Rechtbank Limburg, 18-11-2016, ECLI:NL:RBLIM:2016:9987, AWB - 16 _ 1021u

Gegevens

Instantie
Rechtbank Limburg
Datum uitspraak
18 november 2016
Datum publicatie
28 november 2016
ECLI
ECLI:NL:RBLIM:2016:9987
Zaaknummer
AWB - 16 _ 1021u

Inhoudsindicatie

Intrekking en terugvordering van bijstand. Verzwegen inkomsten uit prostitutie en gokken. Getuigenverhoren geen ongerechtvaardigde inbreuk op privéleven betrokkene. Gekozen opsporingsmiddel niet onevenredig zwaar. Recht op bijstand niet vast te stellen.

Uitspraak

Zittingsplaats Roermond

Bestuursrecht

Zaaknummer: 16/1021

(gemachtigde: mr. F.E.L. Teerling),

en

(gemachtigde: mr. E.M.C. Lochtman).

Procesverloop

Bij besluit van 6 augustus 2015 (het primaire besluit) heeft verweerder de bijstand die eiseres ontving op grond van de Wet werk en bijstand (WWB) respectievelijk de Participatiewet (PW) over de periode van 1 juli 2012 tot en met 12 mei 2015 ingetrokken en de aan eiseres ten onrechte verleende bijstand tot een bedrag van € 47.382,55 van haar teruggevorderd.

Bij besluit van 21 maart 2016 (het bestreden besluit) heeft verweerder het bezwaar van eiseres ongegrond verklaard.

Eiseres heeft tegen het bestreden besluit beroep ingesteld.

Verweerder heeft geen verweerschrift ingediend.

Het onderzoek ter zitting heeft plaatsgevonden op 12 oktober 2016. Eiseres is verschenen, bijgestaan door haar gemachtigde.

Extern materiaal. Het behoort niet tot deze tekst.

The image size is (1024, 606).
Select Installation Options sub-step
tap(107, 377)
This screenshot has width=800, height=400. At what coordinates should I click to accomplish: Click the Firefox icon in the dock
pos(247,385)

Verweerder heeft zich laten vertegenwoordigen door zijn gemachtigde en [naam 2]

Overwegingen

1.1.

Eiseres ontving vanaf 20 september 1996 een bijstandsuitkering van verweerder, laatstelijk naar de norm van een alleenstaande.

1.2.

Op 5 september 2014 heeft de sociale recherche van verweerder een melding ontvangen van de afdeling Openbare Orde en Veiligheid (OOV), dat eiseres werkzaamheden verricht als thuiswerkster waarbij sprake zou zijn van het exploiteren van betaalde seks.

1.3.

Naar aanleiding van de melding heeft de sociale recherche een rechtmatigheidsonderzoek ingesteld teneinde vast te stellen of eiseres daadwerkelijk inkomsten uit prostitutiewerkzaamheden heeft ontvangen en te beoordelen of er mogelijk (aanvullend) nog recht op bijstand bestond. Uit het dossieronderzoek dat in dit kader is verricht, ontstond het vermoeden dat eiseres daarnaast ook gokte, reden waarom de sociale recherche mede een onderzoek naar inkomsten uit gokken heeft ingesteld. In het kader van beide rechtmatigheidsonderzoeken heeft vervolgens onder meer een huiszoeking plaatsgevonden, zijn getuigen gehoord, is informatie opgevraagd bij de Kredietbank Limburg – waar eiseres budgetbeheer heeft – en bij Tease Media BV – de beheerder van de internetsite: www.seksjobs.nl –, zijn de bankafschriften van eiseres met betrekking tot de periode van 15 oktober 2012 – 17 oktober 2014 (ING) respectievelijk 29 maart 2013 –

30 september 2014 (ABN AMRO) geanalyseerd en is eiseres meermaals opgeroepen voor een gesprek. De bevindingen zijn neergelegd in een rapport van 5 augustus 2015.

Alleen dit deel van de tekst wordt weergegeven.